Finance minister Arun Jaitley has done well to clarify that the new health insurance scheme the Budget talks of will not involve getting hospitalised and then claiming a reimbursement since, as he said, this makes the scheme very messy—and, presumably, prone to abuse. Where the plan gets problematic, however, is in not wanting to charge the 10 crore households that will be covered under it. Even if the poor don’t pay much, once they do, this gives them ownership and is the only way to ensure they will demand service from those running it. That is why, for all other insurance schemes begun by the government, including that for life insurance, make the poor contribute towards the premium. Why this one should be any different is not clear. While the government has finally come out with a premium cost, of around Rs 1,000-1,200 per family for the proposed plan— had this been announced earlier, it would have prevented speculation on the costs—it underscores how vital it is to structure the programme right.

The RSBY costs around Rs 500-600 per family but gives just a Rs 30,000 cover against the Rs 5 lakh in the new one—does this mean RSBY was a rip-off or that, increasing the number of families insured from 3.6 crore (for RSBY) to 10 crore makes the premium fall so dramatically? Since the new plan is loosely modelled on Karnataka’s Yeshasvini—the total value of surgeries allowed under that scheme are worth more than Rs 5 lakh—it would do well to learn from that scheme. It goes without saying, that with such large volumes, the government has to negotiate the best deal for all operations, down to possibly 30-40% of commercial rates available.

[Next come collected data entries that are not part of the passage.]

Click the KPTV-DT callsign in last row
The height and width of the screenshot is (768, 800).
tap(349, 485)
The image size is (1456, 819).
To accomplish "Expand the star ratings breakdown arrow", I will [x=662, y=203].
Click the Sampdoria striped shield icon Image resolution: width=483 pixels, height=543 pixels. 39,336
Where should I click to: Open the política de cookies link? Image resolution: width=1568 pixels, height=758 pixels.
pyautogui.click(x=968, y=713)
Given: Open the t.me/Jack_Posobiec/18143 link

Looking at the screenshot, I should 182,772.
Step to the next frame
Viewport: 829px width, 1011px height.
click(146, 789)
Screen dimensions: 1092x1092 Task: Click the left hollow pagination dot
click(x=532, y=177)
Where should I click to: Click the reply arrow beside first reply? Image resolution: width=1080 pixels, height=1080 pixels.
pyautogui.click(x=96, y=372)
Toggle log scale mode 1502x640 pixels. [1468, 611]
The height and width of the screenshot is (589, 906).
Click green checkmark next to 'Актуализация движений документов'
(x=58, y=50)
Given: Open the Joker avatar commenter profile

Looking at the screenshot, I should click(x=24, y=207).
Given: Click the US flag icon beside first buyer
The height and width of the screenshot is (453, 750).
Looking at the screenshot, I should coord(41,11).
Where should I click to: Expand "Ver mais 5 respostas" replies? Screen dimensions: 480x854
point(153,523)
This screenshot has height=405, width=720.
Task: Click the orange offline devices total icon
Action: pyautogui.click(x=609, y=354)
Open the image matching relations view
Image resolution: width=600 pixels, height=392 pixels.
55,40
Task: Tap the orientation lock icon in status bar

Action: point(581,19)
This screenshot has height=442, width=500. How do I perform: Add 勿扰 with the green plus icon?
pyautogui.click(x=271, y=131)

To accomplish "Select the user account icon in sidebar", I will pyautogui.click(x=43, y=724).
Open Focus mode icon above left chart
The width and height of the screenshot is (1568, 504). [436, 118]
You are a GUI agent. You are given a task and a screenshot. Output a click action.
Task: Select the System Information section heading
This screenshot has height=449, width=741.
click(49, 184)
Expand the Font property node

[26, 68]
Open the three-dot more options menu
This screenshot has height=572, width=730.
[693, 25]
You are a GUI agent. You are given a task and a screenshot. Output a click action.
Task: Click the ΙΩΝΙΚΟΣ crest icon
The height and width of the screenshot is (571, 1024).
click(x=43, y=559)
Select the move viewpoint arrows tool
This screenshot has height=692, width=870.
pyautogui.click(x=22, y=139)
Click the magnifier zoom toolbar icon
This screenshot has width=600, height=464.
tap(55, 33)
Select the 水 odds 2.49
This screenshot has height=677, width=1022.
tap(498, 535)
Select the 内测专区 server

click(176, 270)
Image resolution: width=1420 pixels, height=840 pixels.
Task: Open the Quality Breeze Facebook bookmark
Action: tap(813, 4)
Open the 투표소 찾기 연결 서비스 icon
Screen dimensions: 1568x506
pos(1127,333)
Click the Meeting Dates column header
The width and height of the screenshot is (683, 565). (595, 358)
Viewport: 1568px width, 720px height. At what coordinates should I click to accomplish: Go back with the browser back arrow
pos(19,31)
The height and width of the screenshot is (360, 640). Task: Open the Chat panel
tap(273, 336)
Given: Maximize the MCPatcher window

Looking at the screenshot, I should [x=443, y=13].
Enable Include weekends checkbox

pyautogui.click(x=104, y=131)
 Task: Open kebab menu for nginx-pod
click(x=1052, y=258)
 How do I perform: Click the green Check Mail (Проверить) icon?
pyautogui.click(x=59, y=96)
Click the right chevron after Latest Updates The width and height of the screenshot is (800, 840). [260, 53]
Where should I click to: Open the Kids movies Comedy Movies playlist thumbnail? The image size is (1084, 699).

Healthcare experts, however, say that if the scheme is not restricted to select surgical procedures, its costs can quickly spiral out of control. A person suffering from dengue also needs hospitalisation, but if such illnesses are to be included in the scheme, there will be no stopping, and it is difficult to set protocols for too many varied diseases; and expensive solutions like, say, a cochlear implant have to be kept out since a hearing aid can often do much the same thing at a fraction of the cost. While the government can pay for surgical procedures, it must use its bargaining power to ensure, for instance, that all OPD facilities will be 50% cheaper for those covered—that way, patients get a benefit, but the system is less prone to abuse. Equally critical, the scheme has to be accompanied by intensive primary care facilities.

Clearly, insurance companies lose if more patients get operated and, if this happens, they will jack up the premium—but if there is intensive monitoring of patients to ensure they have regular check-ups and take their medicines on time, this will lower surgery costs. While the finance secretary has said that either an insurance or a trust model can be followed, Yeshasvini is administered by the government directly, to keep costs low and to closely monitor the scheme. The new scheme has to benefit the poor, not make private hospitals salivate at the mouth.